··· Texte proposé

Le comité prévoyait par ailleurs qu’une semaine de séance sur quatre devait être réservée au contrôle de l’action du Gouvernement et à l’évaluation des politiques publiques ; or, le texte est très en deçà de ses préconisations s’agissant des garanties offertes à l’opposition, des facultés d’expression et d’organisation du contrôle. Comment expliquer cette évolution ?

M. Édouard Balladur a indiqué qu’il ne se plaindra pas de la liberté prise par le Gouvernement à l’endroit des propositions du comité tant celui-ci a lui-même pris des libertés par rapport à ce que celui-là pouvait considérer comme souhaitable. Telle est la règle du jeu. Une critique systématique des préconisations gouvernementales serait ainsi malvenue.

······
··· Lignes de données

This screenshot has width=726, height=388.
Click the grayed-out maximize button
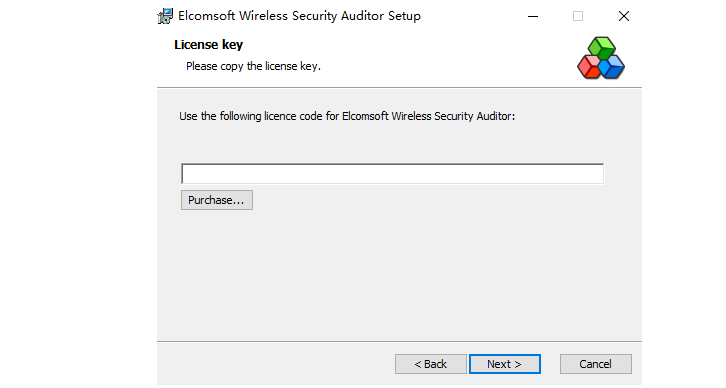tap(578, 16)
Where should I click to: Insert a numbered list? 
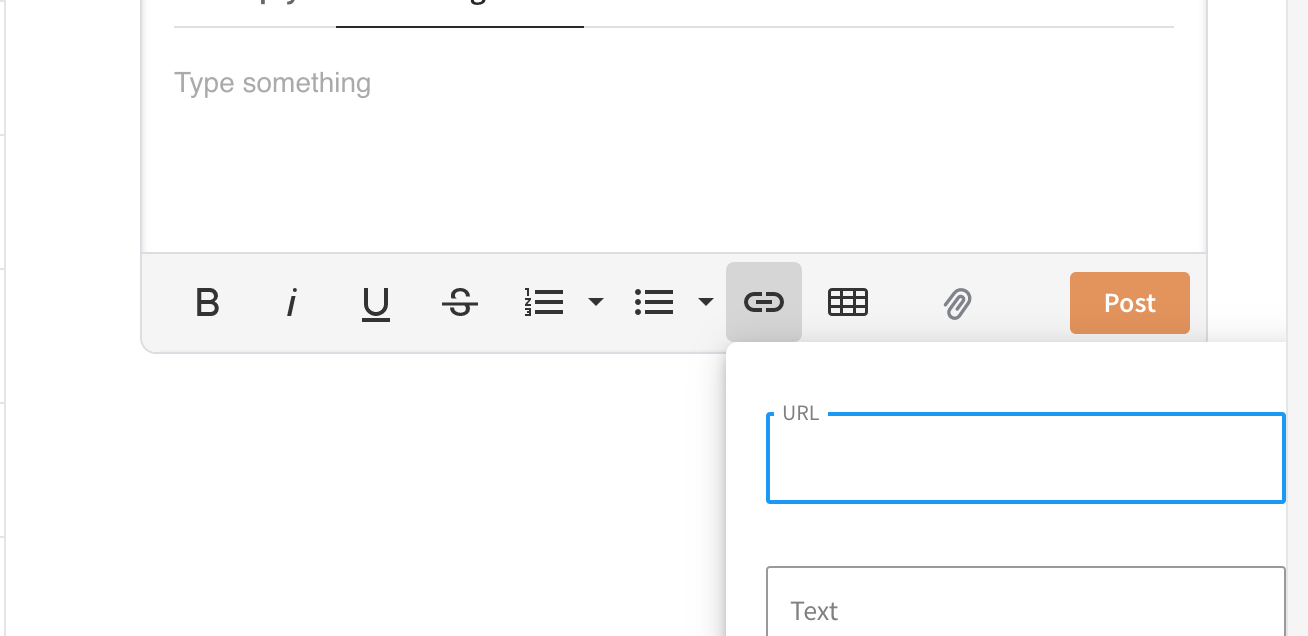(x=546, y=302)
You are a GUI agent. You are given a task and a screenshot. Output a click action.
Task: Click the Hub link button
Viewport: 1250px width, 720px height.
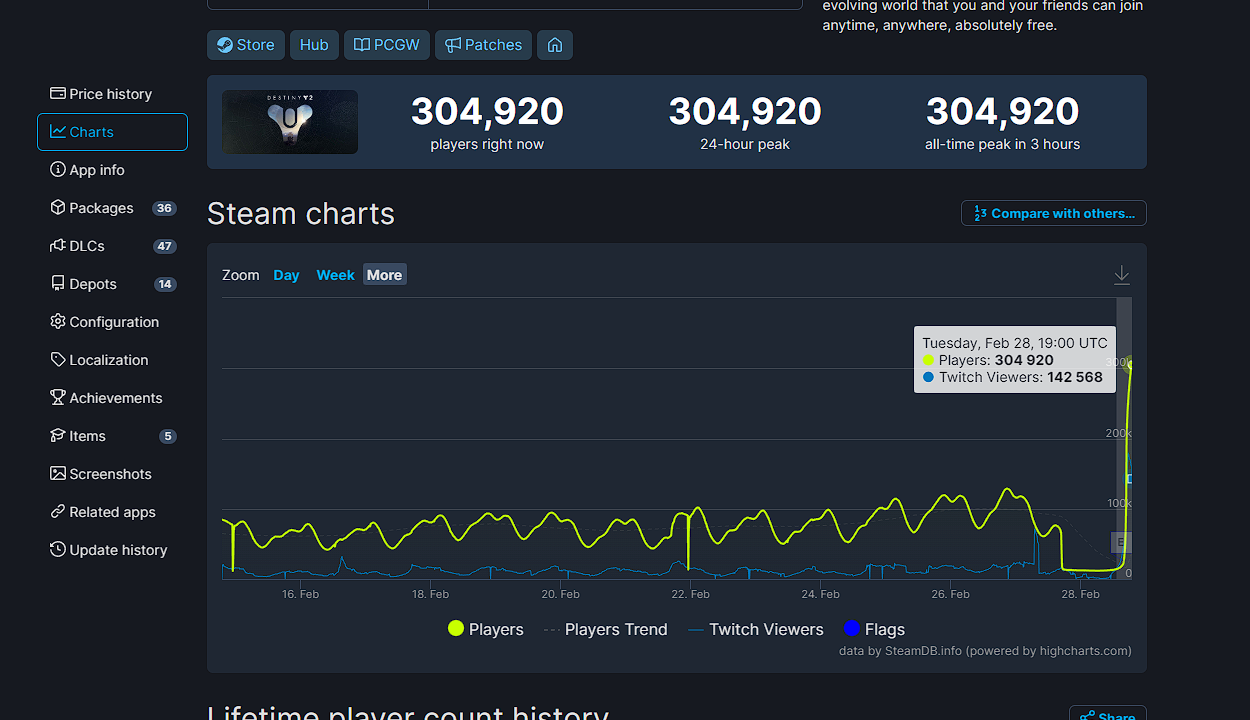(314, 45)
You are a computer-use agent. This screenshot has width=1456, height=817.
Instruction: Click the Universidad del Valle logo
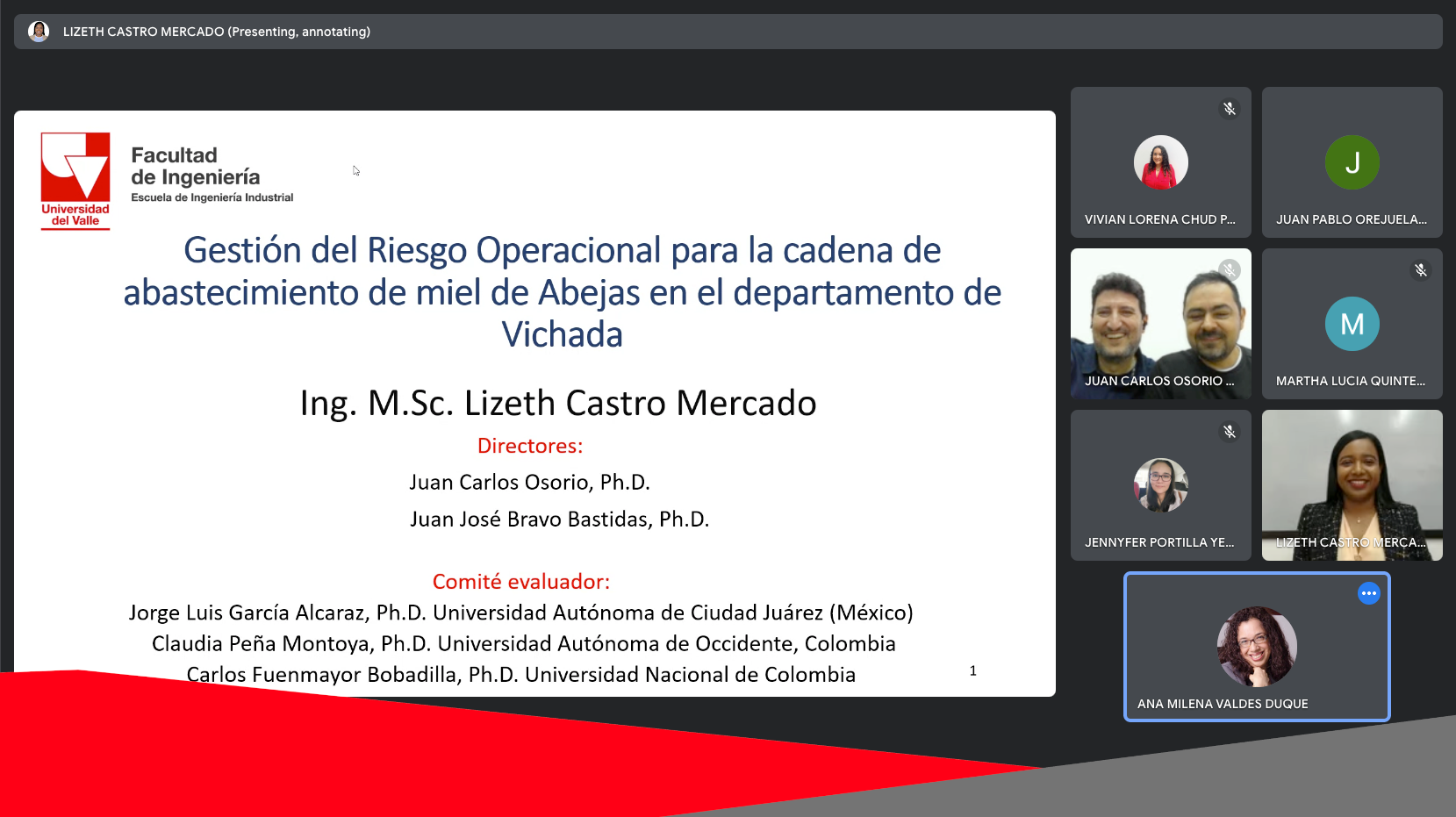tap(75, 180)
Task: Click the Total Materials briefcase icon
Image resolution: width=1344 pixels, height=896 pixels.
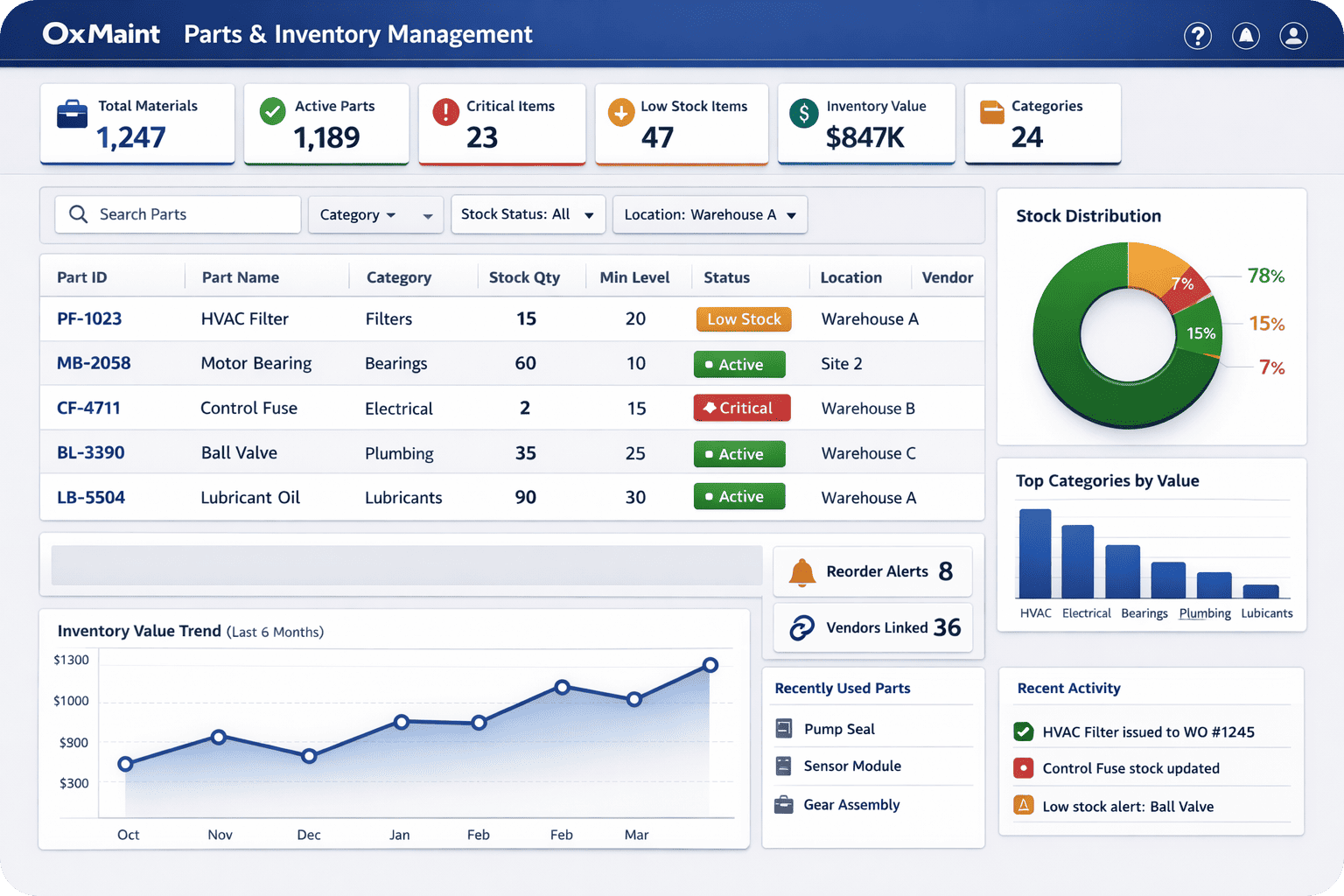Action: (x=72, y=115)
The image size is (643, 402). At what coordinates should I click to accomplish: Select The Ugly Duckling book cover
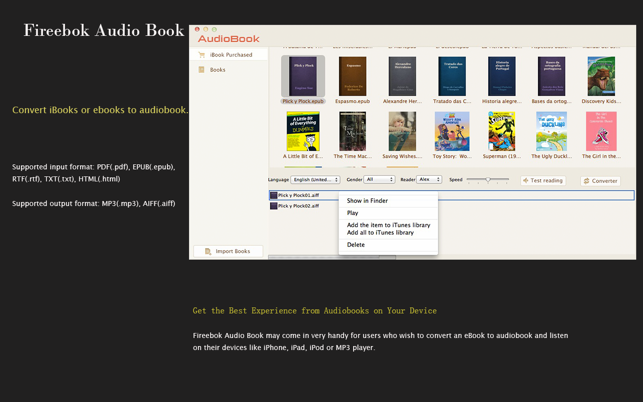click(551, 132)
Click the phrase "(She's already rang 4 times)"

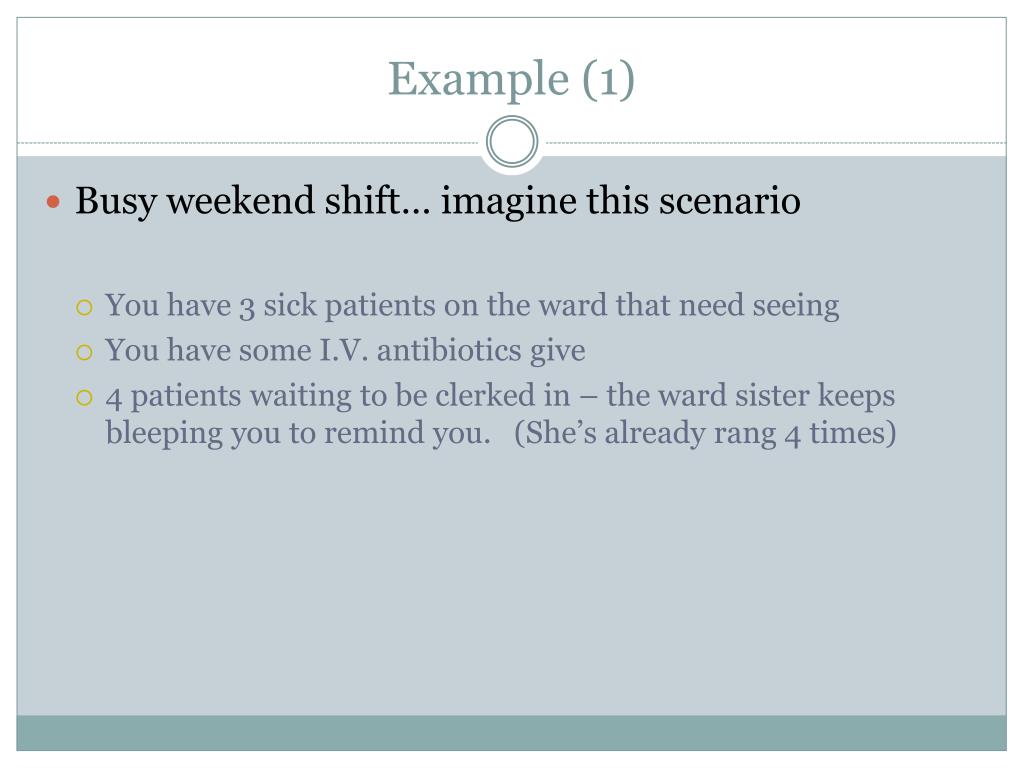click(705, 433)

······

● Énoncé
D'après le texte proposé, pourquoi M. Édouard Balladur ne se plaindra-t-il pas de la liberté prise par le Gouvernement à l'endroit des propositions du comité ? Répondez en une à trois phrases. Les lignes ci-dessus n'ont aucun rapport avec le texte proposé.

● Solution rédigée
Le comité a lui-même pris des libertés par rapport à ce que le Gouvernement pouvait considérer comme souhaitable. Selon lui, telle est la règle du jeu, et une critique systématique des préconisations gouvernementales serait donc malvenue.